Blitzscale at a loss: They give away their services for free while bleeding money — for now. But rest assured this will only last until firmly embedded in user habits and enterprise tech stacks.
Become too big to ban: They have all become household names and prominent features of every platform.
Lobby regulators via users: Tens of thousands of smalltime moonshine “AI artists” now lobby regulators to right the great injustice of their art form not meriting copyright like the others.
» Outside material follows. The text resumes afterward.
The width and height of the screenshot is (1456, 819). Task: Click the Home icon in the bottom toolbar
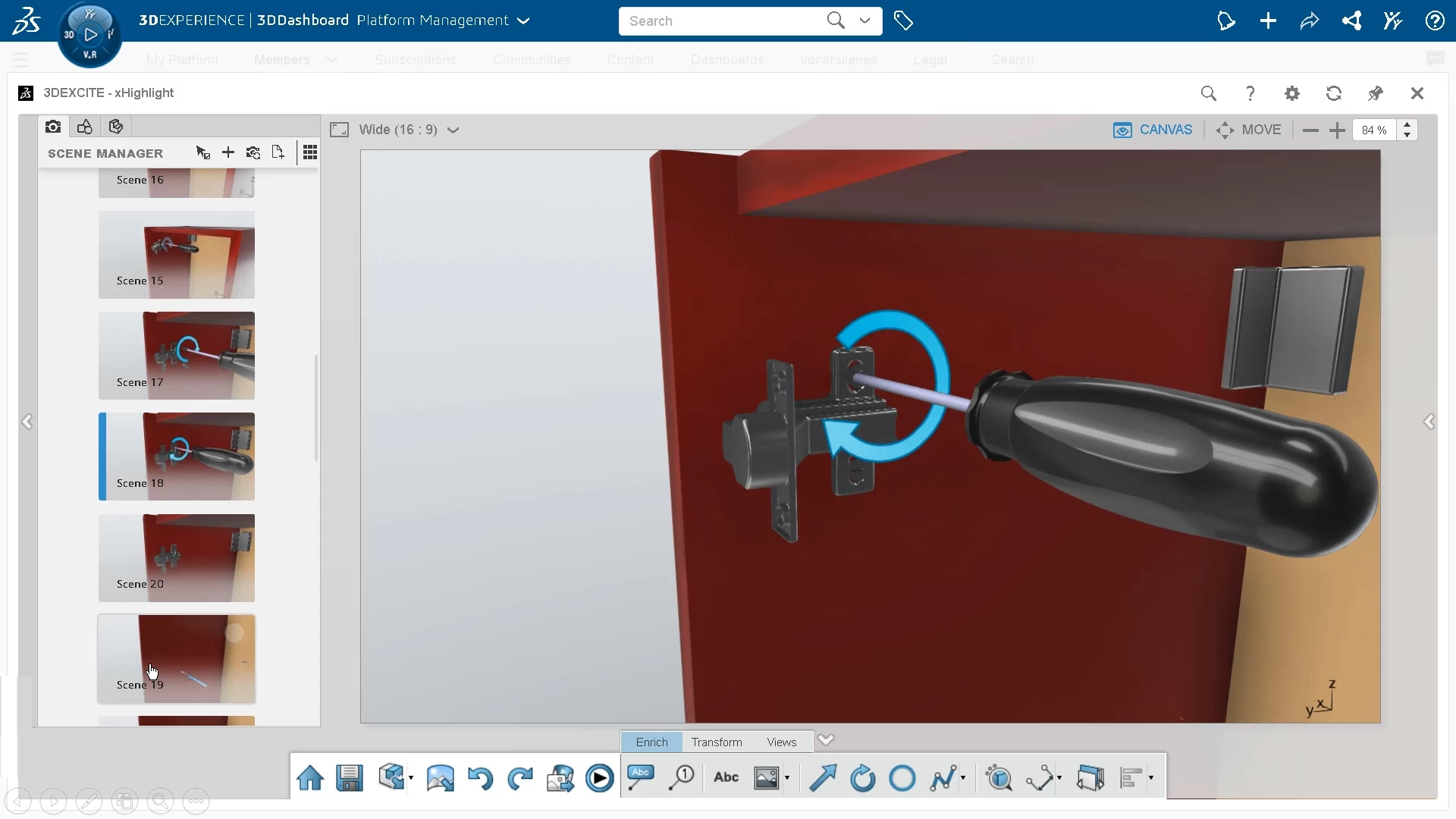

Make no mistake: this is the intellectual property rights heist of the century. Every creative professional organisation has called it. Over 150 legal procedures are in progress. This will be a VERY noisy field for a while yet.
Until then, every AI user should take a long, hard look at the ethical implications of the above.
Would you use a product based on “free” raw material in a professional setting?
Excellent article - especially “Regulatory Entrepreneurship” 4-step process followed by Uber and AirBNB:
1) Break the law
2) Blitzscale at a loss
3) Become “too big to ban”
4) Lobby regulators via users
Powerful insights - your articles should get more traction in the press.